• **WHAT YOU SHOULD DO**: Find the string "agent" in the data, and copy out each line that has it.
----------------------------------------
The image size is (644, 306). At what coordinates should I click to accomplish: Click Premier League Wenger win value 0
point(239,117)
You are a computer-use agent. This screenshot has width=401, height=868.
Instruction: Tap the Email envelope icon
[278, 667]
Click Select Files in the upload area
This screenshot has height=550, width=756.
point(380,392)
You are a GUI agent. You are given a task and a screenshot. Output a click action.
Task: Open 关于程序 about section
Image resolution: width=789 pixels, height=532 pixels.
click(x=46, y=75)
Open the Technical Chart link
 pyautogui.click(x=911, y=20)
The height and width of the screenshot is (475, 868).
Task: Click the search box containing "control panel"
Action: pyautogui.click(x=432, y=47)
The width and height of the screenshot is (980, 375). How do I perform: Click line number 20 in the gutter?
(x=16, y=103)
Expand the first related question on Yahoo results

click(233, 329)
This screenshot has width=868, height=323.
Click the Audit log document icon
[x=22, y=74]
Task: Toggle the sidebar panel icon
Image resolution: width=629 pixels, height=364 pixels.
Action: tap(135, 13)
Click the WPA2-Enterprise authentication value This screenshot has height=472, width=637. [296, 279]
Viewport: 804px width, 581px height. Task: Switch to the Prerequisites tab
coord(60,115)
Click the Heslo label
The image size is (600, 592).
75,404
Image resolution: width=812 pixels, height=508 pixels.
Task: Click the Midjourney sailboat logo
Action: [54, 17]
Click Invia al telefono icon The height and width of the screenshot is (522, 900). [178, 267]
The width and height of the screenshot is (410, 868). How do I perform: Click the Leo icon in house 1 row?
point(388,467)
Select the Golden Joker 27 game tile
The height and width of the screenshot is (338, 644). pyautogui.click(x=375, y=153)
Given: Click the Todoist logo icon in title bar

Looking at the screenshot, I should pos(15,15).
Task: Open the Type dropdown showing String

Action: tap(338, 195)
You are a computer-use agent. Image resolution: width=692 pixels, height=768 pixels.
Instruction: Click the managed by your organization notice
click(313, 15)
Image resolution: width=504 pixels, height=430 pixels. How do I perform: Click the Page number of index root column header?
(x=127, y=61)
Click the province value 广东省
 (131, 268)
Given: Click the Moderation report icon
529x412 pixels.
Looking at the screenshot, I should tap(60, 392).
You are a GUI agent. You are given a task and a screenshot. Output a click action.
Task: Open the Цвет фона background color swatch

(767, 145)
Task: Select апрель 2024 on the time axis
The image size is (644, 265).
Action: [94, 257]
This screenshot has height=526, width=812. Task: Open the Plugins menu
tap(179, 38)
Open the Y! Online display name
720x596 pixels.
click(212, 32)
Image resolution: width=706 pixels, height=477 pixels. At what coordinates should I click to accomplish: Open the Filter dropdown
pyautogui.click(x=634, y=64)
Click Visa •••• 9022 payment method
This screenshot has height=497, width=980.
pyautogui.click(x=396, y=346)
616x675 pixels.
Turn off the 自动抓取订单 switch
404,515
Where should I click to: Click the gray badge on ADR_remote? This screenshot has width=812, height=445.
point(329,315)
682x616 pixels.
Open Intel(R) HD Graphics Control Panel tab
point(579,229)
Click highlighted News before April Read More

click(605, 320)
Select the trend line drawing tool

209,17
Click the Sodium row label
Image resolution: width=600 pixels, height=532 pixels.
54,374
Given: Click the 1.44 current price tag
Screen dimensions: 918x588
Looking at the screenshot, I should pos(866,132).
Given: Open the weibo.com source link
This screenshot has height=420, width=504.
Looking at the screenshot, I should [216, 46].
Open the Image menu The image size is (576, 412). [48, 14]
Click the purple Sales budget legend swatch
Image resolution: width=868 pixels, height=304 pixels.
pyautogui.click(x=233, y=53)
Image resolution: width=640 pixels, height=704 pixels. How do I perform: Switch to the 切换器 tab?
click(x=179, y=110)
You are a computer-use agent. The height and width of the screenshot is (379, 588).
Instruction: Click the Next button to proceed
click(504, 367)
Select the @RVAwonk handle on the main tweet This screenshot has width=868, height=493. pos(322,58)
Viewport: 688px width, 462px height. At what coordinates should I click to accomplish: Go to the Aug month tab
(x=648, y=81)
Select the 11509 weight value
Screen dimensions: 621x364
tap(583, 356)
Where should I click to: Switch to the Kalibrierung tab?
----------------------------------------
• **ANSWER SECTION**:
You are a computer-use agent. This screenshot has width=401, height=868.
You are a GUI agent. You are given a task and a screenshot. Output a click action.
You are a computer-use agent. Image resolution: width=692 pixels, height=768 pixels.
You are a GUI agent. You are given a task and a screenshot. Output a click action.
You are a computer-use agent. The height and width of the screenshot is (379, 588).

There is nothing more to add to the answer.